(Data excerpts)
---------------
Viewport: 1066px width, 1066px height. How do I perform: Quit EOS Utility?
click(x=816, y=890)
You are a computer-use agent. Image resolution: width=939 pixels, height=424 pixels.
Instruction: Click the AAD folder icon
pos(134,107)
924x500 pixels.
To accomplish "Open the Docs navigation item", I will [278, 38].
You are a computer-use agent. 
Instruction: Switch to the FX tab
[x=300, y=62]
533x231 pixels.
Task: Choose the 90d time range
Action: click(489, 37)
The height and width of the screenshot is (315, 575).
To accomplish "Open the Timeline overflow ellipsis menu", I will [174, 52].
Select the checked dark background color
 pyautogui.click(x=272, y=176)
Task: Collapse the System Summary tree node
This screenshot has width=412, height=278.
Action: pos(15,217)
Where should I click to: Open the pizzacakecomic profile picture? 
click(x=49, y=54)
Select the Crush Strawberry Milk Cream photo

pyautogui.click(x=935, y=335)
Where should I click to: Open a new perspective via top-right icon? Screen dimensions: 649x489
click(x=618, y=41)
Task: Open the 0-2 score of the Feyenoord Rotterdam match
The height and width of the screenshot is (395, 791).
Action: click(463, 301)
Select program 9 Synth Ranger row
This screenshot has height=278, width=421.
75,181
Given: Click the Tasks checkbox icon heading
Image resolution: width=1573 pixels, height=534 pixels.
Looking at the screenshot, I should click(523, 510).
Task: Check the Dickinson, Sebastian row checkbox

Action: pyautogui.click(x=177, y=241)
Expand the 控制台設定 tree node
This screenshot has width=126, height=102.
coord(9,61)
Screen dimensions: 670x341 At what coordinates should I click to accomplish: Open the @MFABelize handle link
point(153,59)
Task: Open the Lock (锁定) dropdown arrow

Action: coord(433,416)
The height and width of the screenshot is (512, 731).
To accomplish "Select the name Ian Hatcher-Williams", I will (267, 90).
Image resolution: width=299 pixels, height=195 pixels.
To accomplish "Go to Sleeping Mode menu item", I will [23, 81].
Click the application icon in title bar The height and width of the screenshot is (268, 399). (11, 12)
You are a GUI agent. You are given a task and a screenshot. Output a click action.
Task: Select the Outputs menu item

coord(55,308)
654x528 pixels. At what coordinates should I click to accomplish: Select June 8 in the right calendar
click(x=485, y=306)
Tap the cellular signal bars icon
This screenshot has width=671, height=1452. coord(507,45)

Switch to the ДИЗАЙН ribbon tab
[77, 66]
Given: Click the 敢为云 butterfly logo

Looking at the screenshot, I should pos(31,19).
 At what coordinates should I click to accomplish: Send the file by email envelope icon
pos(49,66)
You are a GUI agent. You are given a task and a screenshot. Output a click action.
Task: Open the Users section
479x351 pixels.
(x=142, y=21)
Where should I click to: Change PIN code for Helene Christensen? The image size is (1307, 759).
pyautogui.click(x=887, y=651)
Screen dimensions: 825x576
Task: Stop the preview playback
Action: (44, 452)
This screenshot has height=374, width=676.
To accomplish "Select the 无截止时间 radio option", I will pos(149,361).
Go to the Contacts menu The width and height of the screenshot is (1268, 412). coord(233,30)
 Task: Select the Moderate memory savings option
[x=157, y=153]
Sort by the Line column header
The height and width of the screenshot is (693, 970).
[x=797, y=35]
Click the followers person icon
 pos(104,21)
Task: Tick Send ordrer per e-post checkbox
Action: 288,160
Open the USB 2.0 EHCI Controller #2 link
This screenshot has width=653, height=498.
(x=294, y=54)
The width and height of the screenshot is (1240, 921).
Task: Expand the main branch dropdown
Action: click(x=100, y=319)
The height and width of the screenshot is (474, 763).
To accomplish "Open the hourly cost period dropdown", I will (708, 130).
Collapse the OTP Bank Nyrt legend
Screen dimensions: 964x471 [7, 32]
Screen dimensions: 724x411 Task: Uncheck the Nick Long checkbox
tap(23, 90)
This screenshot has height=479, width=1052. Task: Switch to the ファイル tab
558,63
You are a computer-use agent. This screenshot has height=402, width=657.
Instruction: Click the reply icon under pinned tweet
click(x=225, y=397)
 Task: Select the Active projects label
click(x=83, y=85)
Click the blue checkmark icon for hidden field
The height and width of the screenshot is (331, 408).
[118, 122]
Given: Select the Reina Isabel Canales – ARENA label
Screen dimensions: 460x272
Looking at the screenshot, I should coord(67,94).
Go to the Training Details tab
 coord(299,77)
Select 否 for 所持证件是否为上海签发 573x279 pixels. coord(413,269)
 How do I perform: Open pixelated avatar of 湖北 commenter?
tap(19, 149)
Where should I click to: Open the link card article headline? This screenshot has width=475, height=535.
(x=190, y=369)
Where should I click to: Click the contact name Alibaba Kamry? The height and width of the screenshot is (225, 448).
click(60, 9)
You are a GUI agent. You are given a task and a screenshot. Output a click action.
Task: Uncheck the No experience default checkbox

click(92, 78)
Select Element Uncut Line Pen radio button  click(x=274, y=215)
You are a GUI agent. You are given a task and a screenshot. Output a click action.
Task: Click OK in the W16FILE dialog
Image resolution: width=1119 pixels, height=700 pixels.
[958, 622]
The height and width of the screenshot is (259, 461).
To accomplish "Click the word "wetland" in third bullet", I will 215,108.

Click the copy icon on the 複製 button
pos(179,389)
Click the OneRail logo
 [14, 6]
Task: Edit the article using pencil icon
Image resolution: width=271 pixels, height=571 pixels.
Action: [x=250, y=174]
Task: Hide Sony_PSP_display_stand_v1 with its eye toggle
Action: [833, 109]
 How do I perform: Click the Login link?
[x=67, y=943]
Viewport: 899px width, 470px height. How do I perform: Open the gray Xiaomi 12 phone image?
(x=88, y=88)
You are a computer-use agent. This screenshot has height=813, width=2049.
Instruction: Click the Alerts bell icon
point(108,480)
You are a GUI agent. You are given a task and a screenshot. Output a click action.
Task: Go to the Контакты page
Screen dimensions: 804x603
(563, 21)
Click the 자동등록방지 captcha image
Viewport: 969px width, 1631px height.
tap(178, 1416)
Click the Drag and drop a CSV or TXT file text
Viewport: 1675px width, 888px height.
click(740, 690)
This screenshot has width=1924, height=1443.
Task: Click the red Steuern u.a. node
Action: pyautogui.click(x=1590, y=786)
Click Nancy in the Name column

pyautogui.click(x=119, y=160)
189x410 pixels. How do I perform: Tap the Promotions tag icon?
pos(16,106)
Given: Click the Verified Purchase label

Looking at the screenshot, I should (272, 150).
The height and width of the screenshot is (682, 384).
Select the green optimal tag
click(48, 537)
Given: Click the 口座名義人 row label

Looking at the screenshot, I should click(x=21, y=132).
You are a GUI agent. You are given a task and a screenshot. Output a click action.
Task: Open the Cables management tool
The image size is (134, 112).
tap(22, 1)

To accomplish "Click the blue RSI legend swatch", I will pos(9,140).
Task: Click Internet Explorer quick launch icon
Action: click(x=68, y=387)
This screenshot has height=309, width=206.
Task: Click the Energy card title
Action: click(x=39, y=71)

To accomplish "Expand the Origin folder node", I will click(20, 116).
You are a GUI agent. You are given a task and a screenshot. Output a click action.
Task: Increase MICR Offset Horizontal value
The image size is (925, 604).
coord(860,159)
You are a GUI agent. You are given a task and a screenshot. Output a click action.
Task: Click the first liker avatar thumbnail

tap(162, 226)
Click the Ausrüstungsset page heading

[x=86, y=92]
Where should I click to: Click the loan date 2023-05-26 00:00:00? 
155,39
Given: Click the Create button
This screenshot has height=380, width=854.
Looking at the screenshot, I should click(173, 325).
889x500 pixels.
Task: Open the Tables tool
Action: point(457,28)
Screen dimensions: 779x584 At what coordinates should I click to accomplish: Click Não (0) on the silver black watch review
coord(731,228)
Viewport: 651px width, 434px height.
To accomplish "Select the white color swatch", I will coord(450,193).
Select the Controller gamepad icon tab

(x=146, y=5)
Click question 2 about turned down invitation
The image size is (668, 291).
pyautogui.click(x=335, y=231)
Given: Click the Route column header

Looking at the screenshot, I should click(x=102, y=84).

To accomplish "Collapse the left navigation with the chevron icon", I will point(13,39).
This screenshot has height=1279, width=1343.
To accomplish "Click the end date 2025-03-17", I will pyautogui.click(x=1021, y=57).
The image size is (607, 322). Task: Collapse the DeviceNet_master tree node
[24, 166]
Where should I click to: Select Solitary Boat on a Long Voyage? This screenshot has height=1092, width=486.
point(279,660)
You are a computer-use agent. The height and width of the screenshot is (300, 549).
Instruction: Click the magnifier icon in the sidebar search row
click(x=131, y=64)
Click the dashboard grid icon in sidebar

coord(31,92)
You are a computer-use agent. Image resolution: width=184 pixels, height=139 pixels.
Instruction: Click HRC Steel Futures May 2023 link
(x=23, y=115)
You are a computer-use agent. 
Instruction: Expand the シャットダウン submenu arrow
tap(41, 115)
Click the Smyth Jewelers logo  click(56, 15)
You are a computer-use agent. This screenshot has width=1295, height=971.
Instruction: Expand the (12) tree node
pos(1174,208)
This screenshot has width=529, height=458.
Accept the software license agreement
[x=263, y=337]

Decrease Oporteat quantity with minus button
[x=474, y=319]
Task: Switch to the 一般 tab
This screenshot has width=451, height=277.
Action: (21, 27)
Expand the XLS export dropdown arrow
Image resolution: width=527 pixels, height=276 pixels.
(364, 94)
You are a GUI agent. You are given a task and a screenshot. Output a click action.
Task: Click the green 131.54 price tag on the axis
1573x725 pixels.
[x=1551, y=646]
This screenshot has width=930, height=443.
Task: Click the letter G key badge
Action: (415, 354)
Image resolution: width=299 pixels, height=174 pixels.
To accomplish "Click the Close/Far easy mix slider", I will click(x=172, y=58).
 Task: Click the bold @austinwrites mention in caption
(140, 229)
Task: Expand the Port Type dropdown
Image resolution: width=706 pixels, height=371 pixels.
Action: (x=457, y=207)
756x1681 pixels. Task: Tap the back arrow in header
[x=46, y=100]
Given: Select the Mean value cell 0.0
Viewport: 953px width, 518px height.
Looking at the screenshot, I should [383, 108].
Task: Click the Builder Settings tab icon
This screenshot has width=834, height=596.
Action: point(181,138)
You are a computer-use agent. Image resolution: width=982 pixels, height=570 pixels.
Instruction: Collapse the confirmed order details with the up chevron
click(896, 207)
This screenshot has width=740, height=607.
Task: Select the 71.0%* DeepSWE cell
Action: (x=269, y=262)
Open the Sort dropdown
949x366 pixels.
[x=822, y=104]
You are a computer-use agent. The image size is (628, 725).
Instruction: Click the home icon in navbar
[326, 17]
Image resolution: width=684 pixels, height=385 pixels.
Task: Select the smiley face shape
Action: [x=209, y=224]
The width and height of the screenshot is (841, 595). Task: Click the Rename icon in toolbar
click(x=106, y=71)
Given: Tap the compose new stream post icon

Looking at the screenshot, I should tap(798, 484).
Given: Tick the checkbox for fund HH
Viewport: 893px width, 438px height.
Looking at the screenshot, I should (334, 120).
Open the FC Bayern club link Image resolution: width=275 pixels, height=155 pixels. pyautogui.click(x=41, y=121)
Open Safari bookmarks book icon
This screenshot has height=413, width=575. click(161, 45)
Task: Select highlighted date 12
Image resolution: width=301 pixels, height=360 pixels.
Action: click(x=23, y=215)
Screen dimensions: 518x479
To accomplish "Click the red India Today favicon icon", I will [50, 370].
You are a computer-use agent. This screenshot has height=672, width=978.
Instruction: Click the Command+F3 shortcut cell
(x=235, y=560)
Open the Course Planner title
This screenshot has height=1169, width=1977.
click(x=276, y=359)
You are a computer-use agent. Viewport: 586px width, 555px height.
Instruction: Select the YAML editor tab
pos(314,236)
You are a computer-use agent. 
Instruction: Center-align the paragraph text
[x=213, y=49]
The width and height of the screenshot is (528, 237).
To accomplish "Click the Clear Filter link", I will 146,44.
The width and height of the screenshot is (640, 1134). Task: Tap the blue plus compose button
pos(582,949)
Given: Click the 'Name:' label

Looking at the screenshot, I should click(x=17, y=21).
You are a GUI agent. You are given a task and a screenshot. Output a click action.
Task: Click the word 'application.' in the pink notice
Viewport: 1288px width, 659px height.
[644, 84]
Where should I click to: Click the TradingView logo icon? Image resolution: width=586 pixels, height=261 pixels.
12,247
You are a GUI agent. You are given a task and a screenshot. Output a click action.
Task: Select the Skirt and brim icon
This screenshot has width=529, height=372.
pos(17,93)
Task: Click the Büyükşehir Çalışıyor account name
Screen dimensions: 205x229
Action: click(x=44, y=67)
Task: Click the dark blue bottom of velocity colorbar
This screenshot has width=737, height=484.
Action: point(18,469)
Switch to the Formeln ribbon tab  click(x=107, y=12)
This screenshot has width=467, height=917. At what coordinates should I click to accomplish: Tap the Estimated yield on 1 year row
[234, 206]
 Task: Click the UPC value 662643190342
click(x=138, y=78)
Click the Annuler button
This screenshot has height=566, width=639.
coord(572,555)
---------------
**ASSIGNMENT**
Look through the data above. Copy every line with the string "radio" in it.

**RESULT BELOW**
To accomplish "Select the 无截止时间 radio option", I will pos(149,361).
Select Element Uncut Line Pen radio button  click(x=274, y=215)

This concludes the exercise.